Il blitz arriva a pochi giorni da un voto che si è aperto e chiuso in un clima di nervosismo, lo stesso che ha scandito tutte le elezioni dall’inizio degli anni ’90. Le opposizioni avevano denunciato brogli alle urne, accusando Bongo di aver ottenuto meno consensi rispetto al 64% abbondante registrato dalla commissione elettorale contro 18 sfidanti in lizza. Intervistato dal quotidiano le Monde, Oligui Nguema ha risposto che il golpe è nato dal «malcontento» della popolazione verso la leadership di Bongo, assicurando che l’ormai ex presidente sarà «pensionato» e manterrà i suoi diritti.
Solo lo scorso 17 agosto, in occasione del giorno dell’Indipendenza dai coloni francesi, Bongo aveva chiarito che non avrebbe mai permesso al Gabon di finire «ostaggio di tentativi di destabilizzazione». La china che si annuncia è esattamente quella, mentre la Comunità economica degli Stati dell’Africa occidentale esprime preoccupazione per il «contagio autocratico» che si sta diffondendo nel Continente.

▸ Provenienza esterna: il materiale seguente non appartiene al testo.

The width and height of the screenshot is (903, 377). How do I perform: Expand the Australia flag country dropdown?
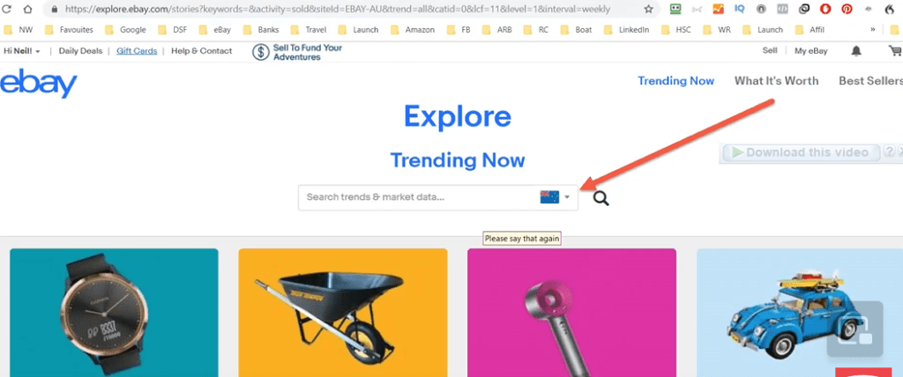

Il settimo golpe in tre anni e la dinastia dei Bongo
I timori non sono isolati. Se confermato, quello del Gabon sarebbe il settimo golpe registrato nell’Africa subsahariana in meno di tre anni dopo quelli di Mali (2020, 2021), Burkina Faso (entrambi nel 2022), Guinea (2021) e Niger (2023). Il bilancio sale a otto se si include la transizione di potere avvenuta in Ciad, dove il figlio del presidente Idriss Déby è salito al potere con una giunta militare dopo l’uccisione del padre nel 2021. Il Gabon, paese da poco più di 2 milioni di abitanti, non è scosso dall’ondata di violenze terroristiche che inquieta il Sahel ed era ritenuto - relativamente - stabile, sia pure sotto lo scacco di una dinastia famigliare che ha concentrato nelle sue mani il potere per oltre 50 anni: prima Omar Bongo, al timone di Libreville dal 1967 al 2009; poi, appunto, il figlio Ali Bongo Ondimba, subentrato allora e proiettato dall’ultimo voto al terzo mandato consecutivo. Ma lo scenario economico si era incupito con la doppia doccia fredda di crisi del Covid e guerra in Ucraina, un freno a una crescita comunque attestata sopra il 3% nel 2022.

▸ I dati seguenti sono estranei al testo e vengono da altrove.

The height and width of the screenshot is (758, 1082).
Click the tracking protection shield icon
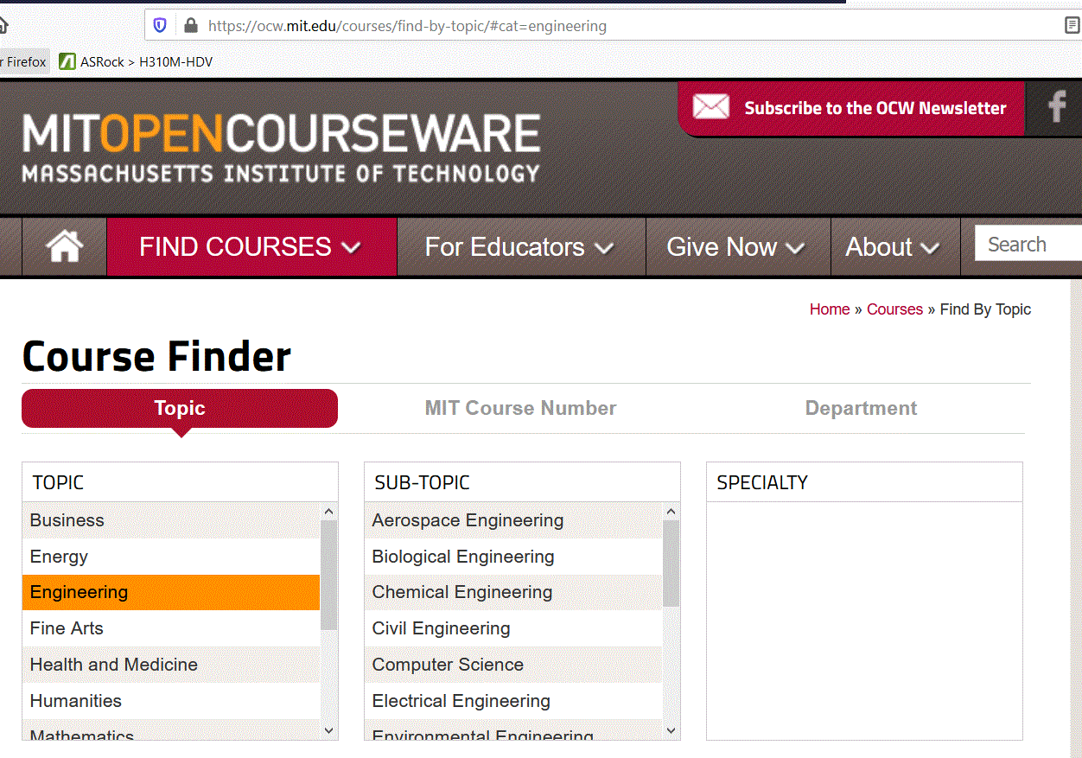[160, 26]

Le contraddizioni del Gabon fra petrolio e povertà
Lo stesso Bongo junior aveva dovuto riconoscere la crescita di tensioni in un Paese -discretamente - ricco di risorse naturali, ma piagato da povertà e la morsa di un’inflazione con ricadute pesanti sui prodotti alimentari. Il Gabon rientra nel club dei produttori petroliferi dell’Opec con volumi giornalieri di oltre 181mila barili di greggio, quanto basta a classificarlo come quarto produttore dell’Africa subsahariana per output di oro nero.
Secondo dati della Banca mondiale, Libreville deve al petrolio il 38,5% del Pil e il 70,5% delle sue entrate da export, una dipendenza che ha indotto il governo ad annunciare vari piani per diversificare la produzione economica. Anche perché la ricchezza del suo sottosuolo non si è mai riversata su una popolazione attanagliata da costi della vita in crescita e tassi di disoccupazione volati oltre al 40% nella fascia degli under 24.

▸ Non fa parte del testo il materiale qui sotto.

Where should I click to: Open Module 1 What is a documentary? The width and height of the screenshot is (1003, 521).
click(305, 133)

A gennaio 2023 il governo ha istituito un ministero ad hoc per affrontare la spirale inflazionistica, dopo aver fissato un tetto ai prezzi di 48 prodotti importati fra ottobre 2022 e marzo 2023. Non è bastato a placare il malcontento, sfociando in un blitz che può aumentare e allargare lo spettro di instabilità nella regione. La comunità internazionale sta moltiplicando gli appelli per una soluzione diplomatica e la messa in sicurezza dello stesso Bongo, mentre le prime compagnie straniere annunciano la sospensione delle attività fino al ripristino dell’ordine.